Mais vendredi, la Cour mondiale doit rendre un jugement sur une affaire plus ancienne – antérieure au 7 octobre. Il se prononcera sur la question de savoir si Israël a violé le droit international en rendant l'occupation de la Palestine permanente. 

S'il est plus urgent de mettre un terme au génocide à Gaza, une décision du tribunal reconnaissant la nature illégale de la domination israélienne sur les Palestiniens est tout aussi importante. Cela donnerait un soutien juridique à ce qui devrait être évident : qu’une occupation militaire prétendument temporaire s’est depuis longtemps transformée en un processus permanent de nettoyage ethnique violent. 

Une telle décision fournirait le contexte permettant de comprendre à quoi les Palestiniens sont réellement confrontés, alors que les capitales occidentales et les médias occidentaux ont enflammé leur public année après année, décennie après décennie.

Cette semaine, Oxfam a accusé le nouveau gouvernement britannique dirigé par Keir Starmer d'avoir « aidé et encouragé » les crimes de guerre d'Israël en appelant d'un côté de sa bouche à un cessez-le-feu, tout en fournissant activement à Israël des armes pour poursuivre le massacre. Le gouvernement travailliste tarde également à rétablir le financement de l’Unrwa, la mieux placée pour faire face à la famine à Gaza. 

À la demande de Washington, le Parti travailliste cherche à bloquer les efforts du procureur en chef de la Cour pénale internationale visant à émettre des mandats d'arrêt contre Netanyahu et son ministre de la Défense, Yoav Gallant, pour crimes de guerre.

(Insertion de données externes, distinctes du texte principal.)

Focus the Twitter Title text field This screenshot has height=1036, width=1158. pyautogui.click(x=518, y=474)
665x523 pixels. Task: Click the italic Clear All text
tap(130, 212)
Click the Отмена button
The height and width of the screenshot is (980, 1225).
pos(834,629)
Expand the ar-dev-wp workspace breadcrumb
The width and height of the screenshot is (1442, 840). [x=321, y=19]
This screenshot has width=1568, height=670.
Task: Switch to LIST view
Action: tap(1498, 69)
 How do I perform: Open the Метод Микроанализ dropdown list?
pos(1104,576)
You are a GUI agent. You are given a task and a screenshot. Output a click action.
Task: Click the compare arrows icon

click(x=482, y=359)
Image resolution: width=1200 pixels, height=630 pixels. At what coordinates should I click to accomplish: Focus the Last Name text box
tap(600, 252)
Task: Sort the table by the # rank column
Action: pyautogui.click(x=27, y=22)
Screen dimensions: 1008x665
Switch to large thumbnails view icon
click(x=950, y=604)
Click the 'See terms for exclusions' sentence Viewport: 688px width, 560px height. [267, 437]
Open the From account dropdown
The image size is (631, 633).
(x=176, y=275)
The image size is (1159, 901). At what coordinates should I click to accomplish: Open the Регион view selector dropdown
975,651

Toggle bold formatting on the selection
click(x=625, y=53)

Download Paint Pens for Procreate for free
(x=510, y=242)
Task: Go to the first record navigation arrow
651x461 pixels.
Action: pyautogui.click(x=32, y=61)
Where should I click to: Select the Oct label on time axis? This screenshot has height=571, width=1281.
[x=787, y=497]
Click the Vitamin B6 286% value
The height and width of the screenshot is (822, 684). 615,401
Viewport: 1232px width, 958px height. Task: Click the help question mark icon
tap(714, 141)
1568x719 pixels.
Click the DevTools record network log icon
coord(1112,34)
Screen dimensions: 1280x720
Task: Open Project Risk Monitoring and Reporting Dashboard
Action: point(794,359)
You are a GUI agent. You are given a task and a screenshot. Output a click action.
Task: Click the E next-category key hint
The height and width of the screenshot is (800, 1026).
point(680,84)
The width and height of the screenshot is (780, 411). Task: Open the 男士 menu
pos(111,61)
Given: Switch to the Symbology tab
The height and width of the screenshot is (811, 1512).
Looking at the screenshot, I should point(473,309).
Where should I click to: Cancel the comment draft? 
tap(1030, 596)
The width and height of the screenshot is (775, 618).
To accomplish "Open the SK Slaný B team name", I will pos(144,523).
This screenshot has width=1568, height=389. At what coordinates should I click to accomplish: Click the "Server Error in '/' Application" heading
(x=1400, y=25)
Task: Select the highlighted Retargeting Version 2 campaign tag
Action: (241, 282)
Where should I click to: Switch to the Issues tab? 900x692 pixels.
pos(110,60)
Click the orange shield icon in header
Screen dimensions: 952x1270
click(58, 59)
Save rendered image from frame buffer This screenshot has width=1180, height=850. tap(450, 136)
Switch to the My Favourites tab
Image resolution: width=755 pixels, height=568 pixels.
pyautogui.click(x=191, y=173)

Et rien n’indique que Starmer ait l’intention de reconnaître la Palestine en tant qu’État, ce qui mettrait un frein au programme de nettoyage ethnique d’Israël.

Malheureusement, Starmer est typique des politiciens occidentaux ressemblant à des serpents : affichant son indignation face aux attaques « dépravées » de la Russie contre les enfants en Ukraine, tout en gardant le silence sur les bombardements encore plus dépravés et la famine des enfants de Gaza.

Il jure que son soutien aux Ukrainiens « ne faiblira pas ». Mais son soutien aux Palestiniens de Gaza confrontés à un génocide n’a jamais commencé.

Les Palestiniens de Gaza – et de Cisjordanie et Jérusalem-Est occupés – ne sont pas seulement confrontés à une armée israélienne sauvage et enfreignant la loi. Ils sont chaque jour à nouveau trahis par un Occident qui donne sa bénédiction à une telle barbarie.